Los políticos sabían que llegaría la nieve, pero no quisieron parar el juego, ni dar miedo poniendo guardias, ambulancias y brujas con escoba o con pala como brujas de tren de la bruja. Los políticos no podían parar la nieve, pero la gente se heló en sus coches como amantes del Titanic porque se dejó que circularan coches. Los políticos no podían parar la nieve, pero tenían que saber que, luego, ni las calles ni los hospitales ni los aeropuertos podrían escapar de puntillas por la nieve, levantándose la acera y el cemento como una menina el miriñaque. Los políticos no podían parar la nieve, pero tenían que saber que la nieve se haría muro y se haría hielo y se haría pantano.  

No es que Sánchez ni Ábalos ni Ayuso ni Almeida tengan culpa de la nieve, es que los gobiernos no deben manejar culpas, que es cosa de niños o de curas, sino responsabilidades. Ésa es la única visión adulta en esta playa de nieve. Esperaban la nieve pero no pensaron que hubiera que hacer algo después de esperarla, de mirarla, de rizarla, de surfearla, de tenerla cubriendo media España como si sólo la tuviéramos en la terraza, tapándonos con una glaciación el paleolítico de nuestras barbacoas. La nieve se hizo corcho de nieve, yeso de nieve, piedra de nieve, y se hará fango de nieve. Madrid se desvenda en nieve o se desangra en nieve o se rompe la cadera de nieve, y los políticos parece que todavía están pensando cómo es posible eso, que la nieve se haga montaña en vez de toboganes, y agua en vez de flores, y mierda en vez de pájaros. Tampoco nos sorprende, teniendo en cuenta que aún están pensando cómo es que las vacunas no las ponen las abejitas, o cómo el virus se pudo contagiar incluso con espíritu Navideño y carné de allegado.

Ahí sigue la nieve, que ya no es nieve sino un engrudo de nieve y hielo, de cielo y porquería, de alcornoques y sal, el agua sucia y la esponja sucia de los pies sucios de toda la ciudad. Madrid no se deshiela en cascadas y gorgoritos de pájaros, esto no es la primavera de Parsifal ni la de los dibujitos, con las florecillas rompiendo la nieve como un polluelo el cascarón.

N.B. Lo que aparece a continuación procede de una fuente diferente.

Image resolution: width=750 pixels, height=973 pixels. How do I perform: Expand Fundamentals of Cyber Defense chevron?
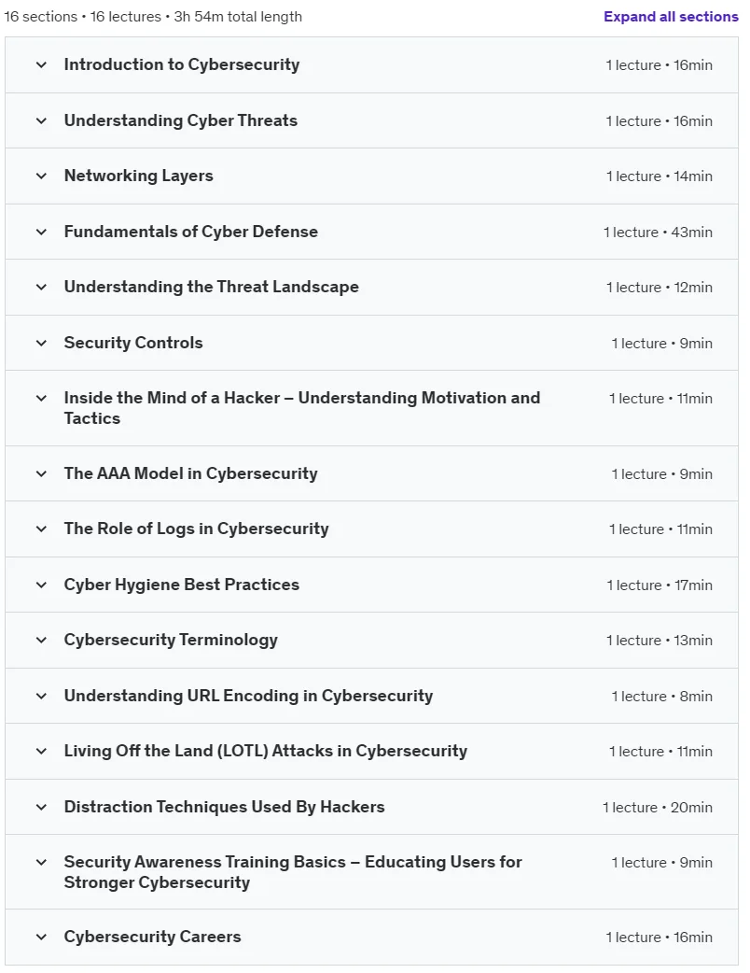tap(42, 232)
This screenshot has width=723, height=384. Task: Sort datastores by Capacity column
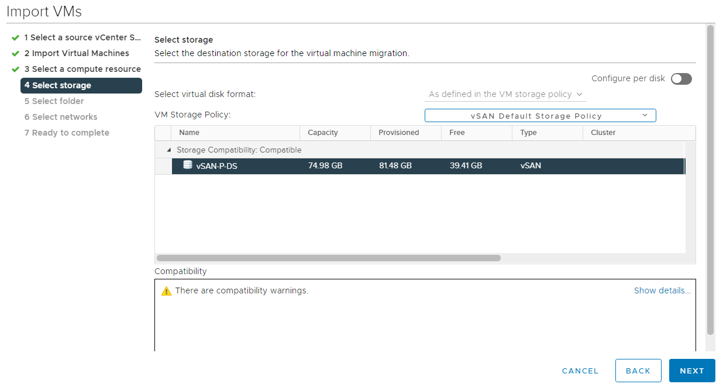pos(323,133)
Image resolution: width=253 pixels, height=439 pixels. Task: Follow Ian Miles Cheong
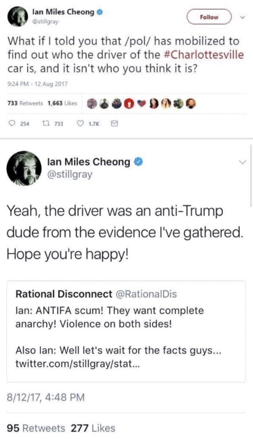(x=209, y=17)
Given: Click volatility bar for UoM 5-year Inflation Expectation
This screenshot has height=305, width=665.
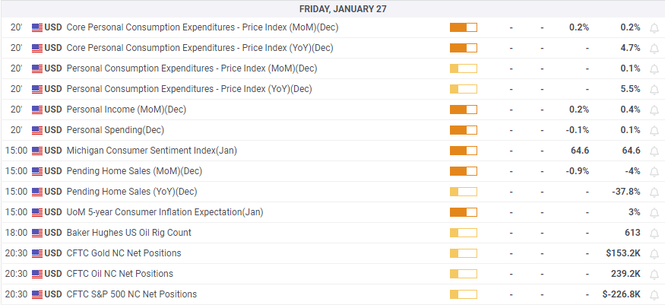Looking at the screenshot, I should pos(463,212).
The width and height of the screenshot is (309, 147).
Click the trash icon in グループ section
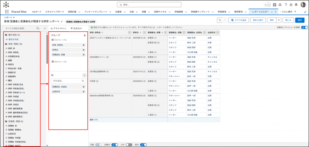(84, 35)
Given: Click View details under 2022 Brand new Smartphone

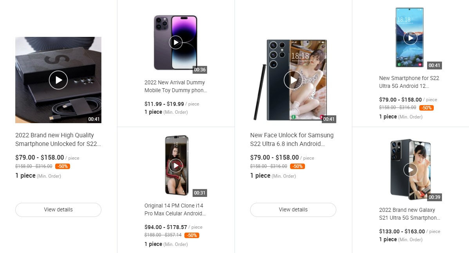Looking at the screenshot, I should click(x=58, y=209).

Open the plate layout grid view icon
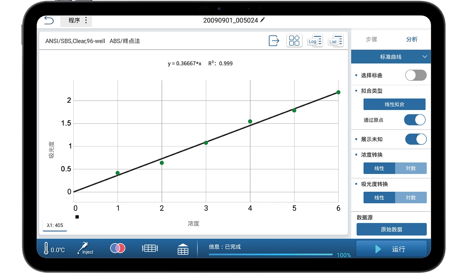click(x=294, y=41)
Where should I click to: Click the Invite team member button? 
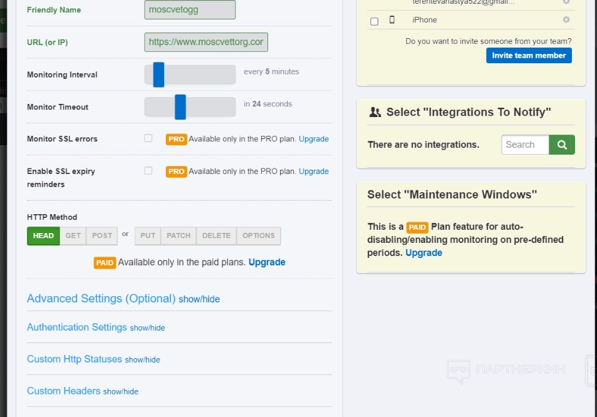529,56
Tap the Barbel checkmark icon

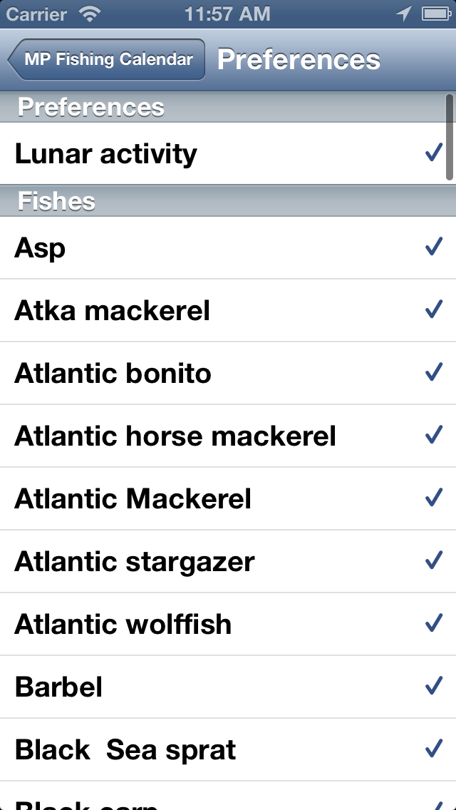coord(434,685)
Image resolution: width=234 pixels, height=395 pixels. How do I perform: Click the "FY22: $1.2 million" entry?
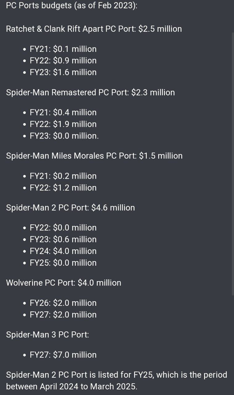(63, 188)
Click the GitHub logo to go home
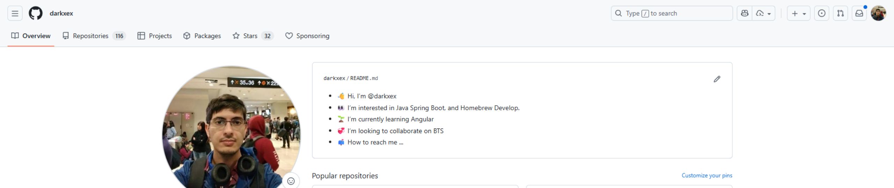Screen dimensions: 894x188 36,13
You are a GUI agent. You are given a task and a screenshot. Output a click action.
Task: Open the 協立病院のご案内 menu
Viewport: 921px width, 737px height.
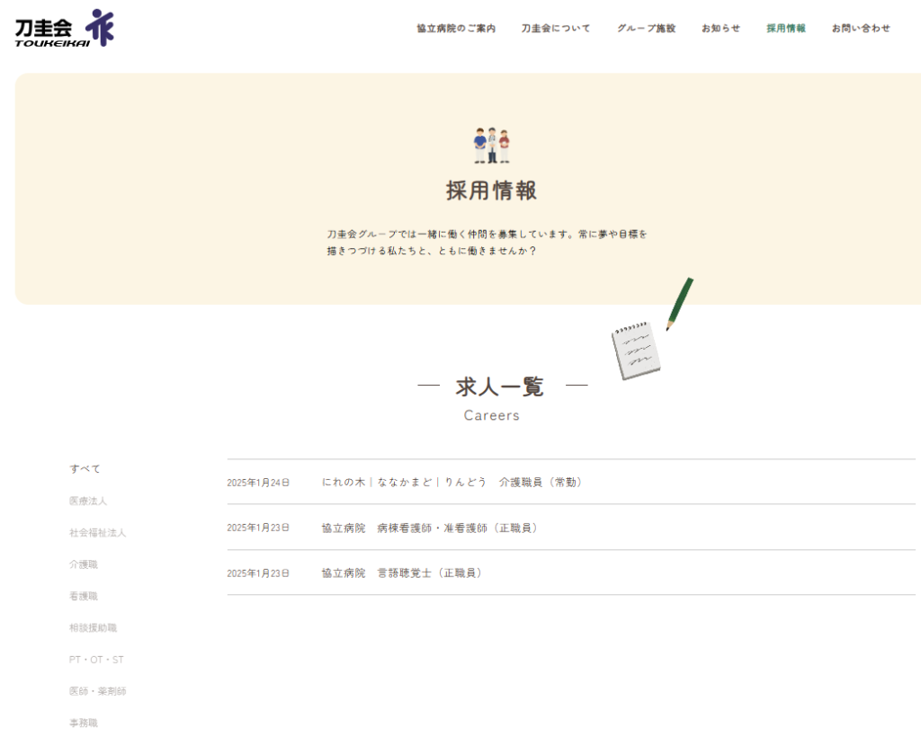click(456, 29)
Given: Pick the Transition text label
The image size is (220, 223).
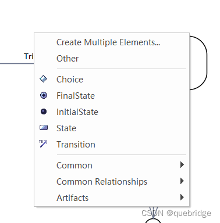Looking at the screenshot, I should point(76,145).
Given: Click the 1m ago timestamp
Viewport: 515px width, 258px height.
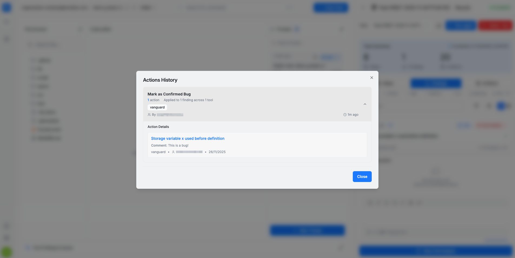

La nieve no la quita el sol ni la quita el Ayuntamiento, los dos como dioses lejanos o impotentes en sus carrozas. Además, le añadimos nuestra basura, le ponemos encima bicicletas y sillas al revés, mallas de gallinero y cajas de melocotones, como arte moderno. La civilización surgió del deshielo, pero aquí nadie sabe qué hacer con la nieve después de hacerse el selfi o de darle a la campana del coche de bomberos como en el tiovivo.